What you will do: Using the records below, reproduce exactly the lines from the one containing "Where should I" through the end, and nothing more; skip the images.

Stored data entries:

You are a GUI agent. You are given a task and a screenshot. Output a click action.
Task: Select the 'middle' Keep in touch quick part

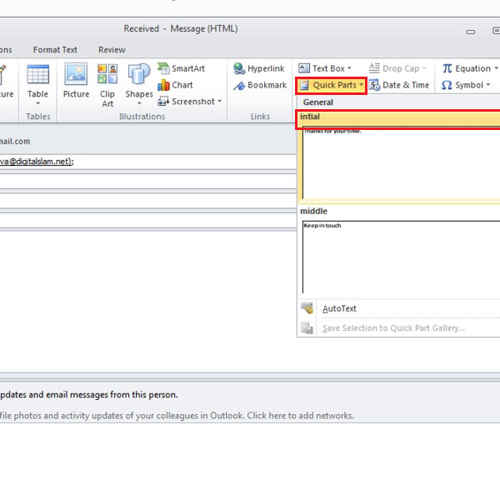[x=399, y=251]
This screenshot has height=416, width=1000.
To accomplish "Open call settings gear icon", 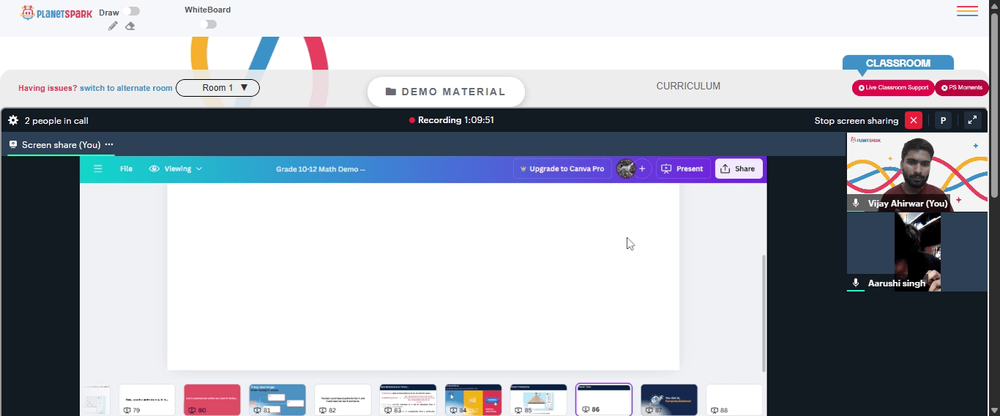I will 13,120.
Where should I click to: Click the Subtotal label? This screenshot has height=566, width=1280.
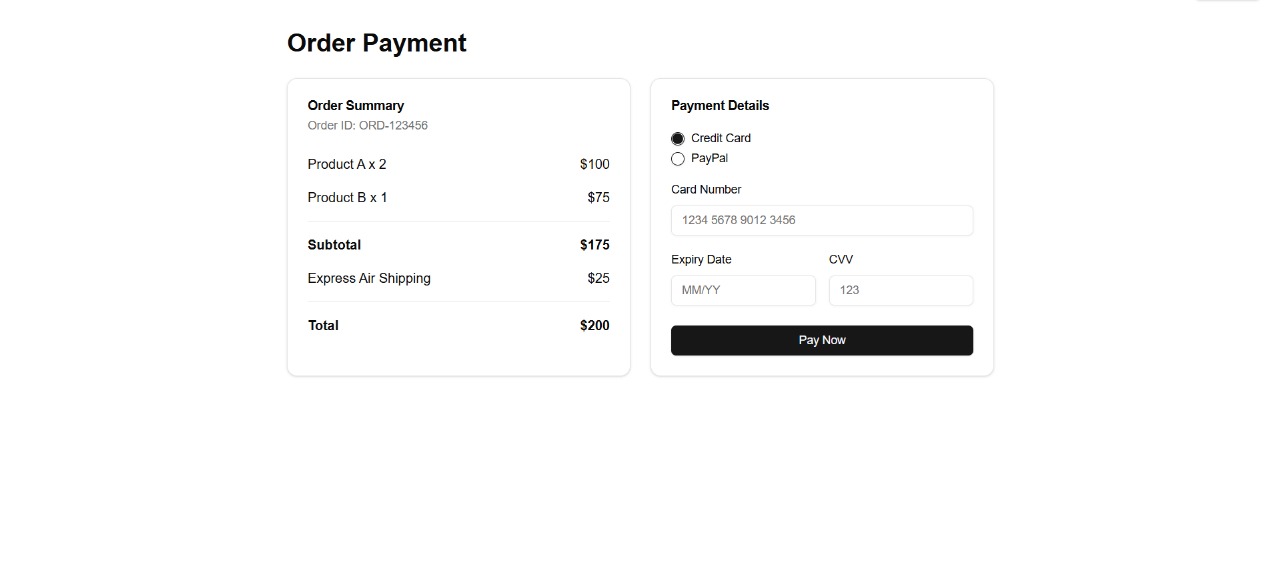pos(334,245)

Exercise solution:
Where should I click to: Click the Subtotal label? This screenshot has height=566, width=1280.
pos(334,245)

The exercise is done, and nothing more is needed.